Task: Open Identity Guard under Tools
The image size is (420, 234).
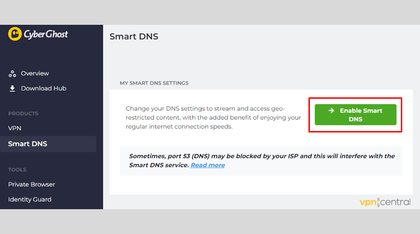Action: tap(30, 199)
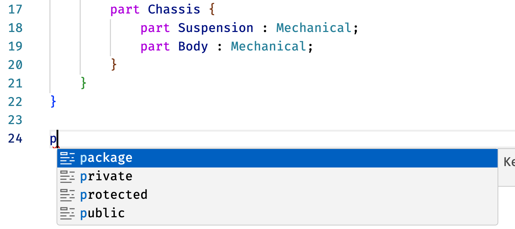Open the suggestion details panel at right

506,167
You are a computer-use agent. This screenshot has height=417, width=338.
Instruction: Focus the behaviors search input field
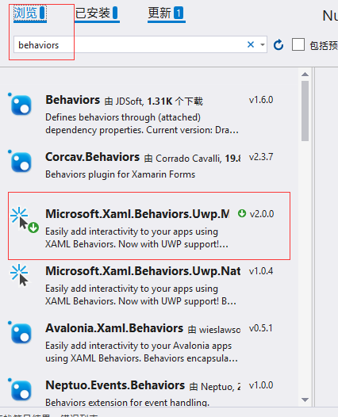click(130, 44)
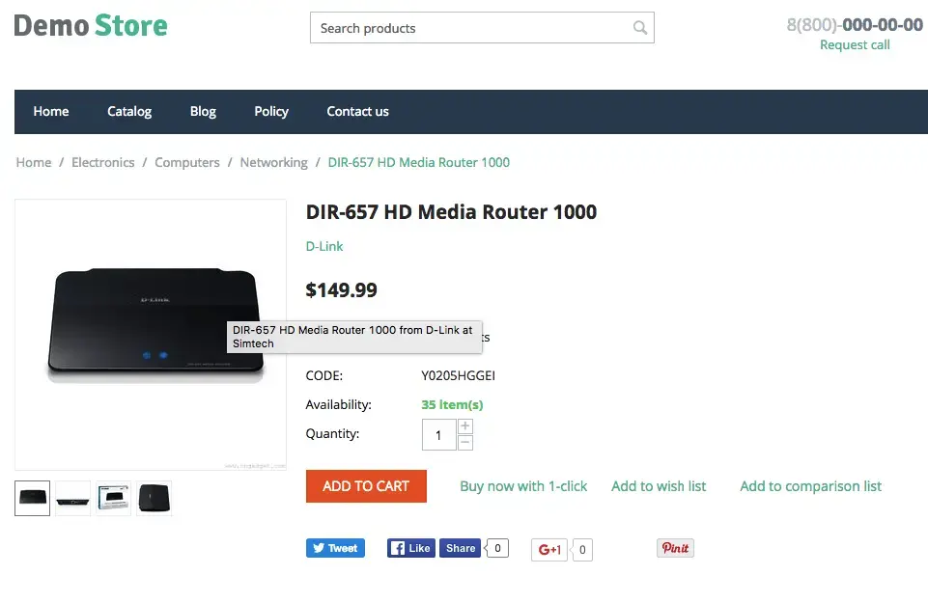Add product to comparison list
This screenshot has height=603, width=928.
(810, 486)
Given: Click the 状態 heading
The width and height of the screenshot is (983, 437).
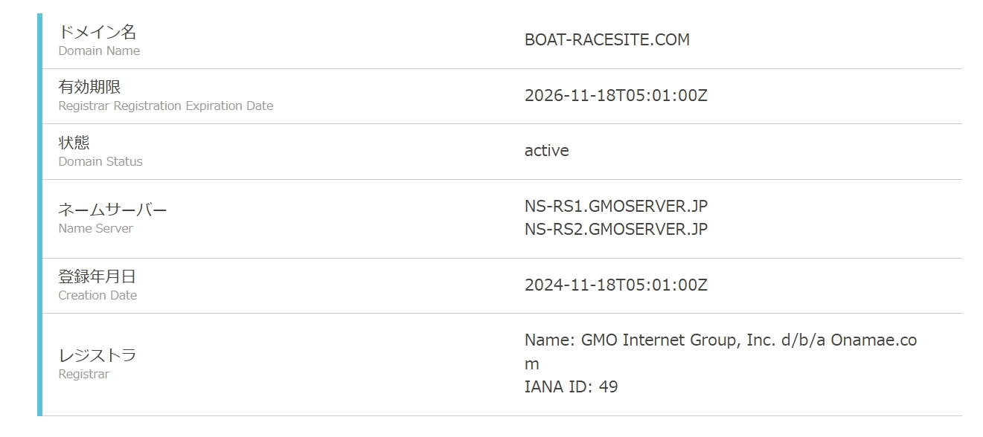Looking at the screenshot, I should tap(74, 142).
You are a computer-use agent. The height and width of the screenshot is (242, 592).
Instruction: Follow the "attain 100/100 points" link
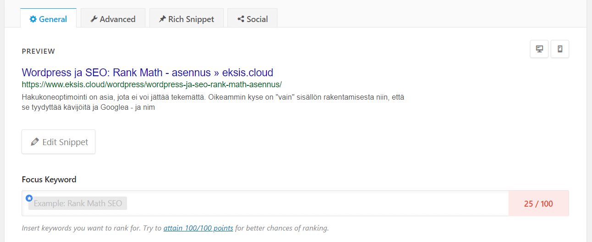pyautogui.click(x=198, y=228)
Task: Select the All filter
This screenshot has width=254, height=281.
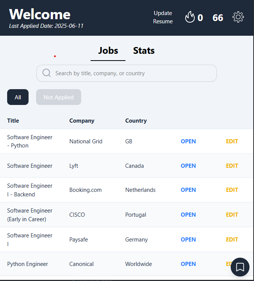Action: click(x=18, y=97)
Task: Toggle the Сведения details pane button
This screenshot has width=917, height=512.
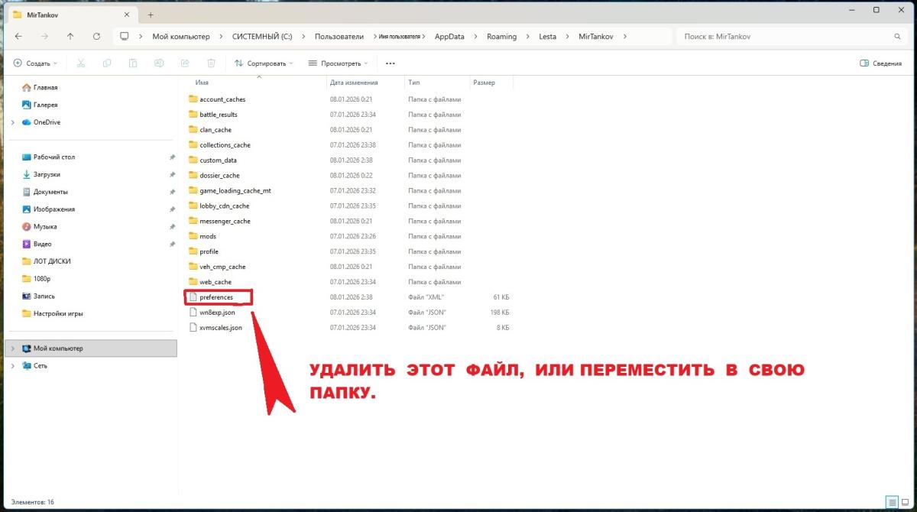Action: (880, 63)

==

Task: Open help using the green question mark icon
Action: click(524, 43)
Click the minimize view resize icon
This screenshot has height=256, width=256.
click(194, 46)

- What to do
Where the word "computer" occurs in a line of the records, copy that line.

- Response for this exercise
You are a computer-use agent. This screenshot has height=417, width=338.
You are a computer-use agent. The height and width of the screenshot is (242, 592).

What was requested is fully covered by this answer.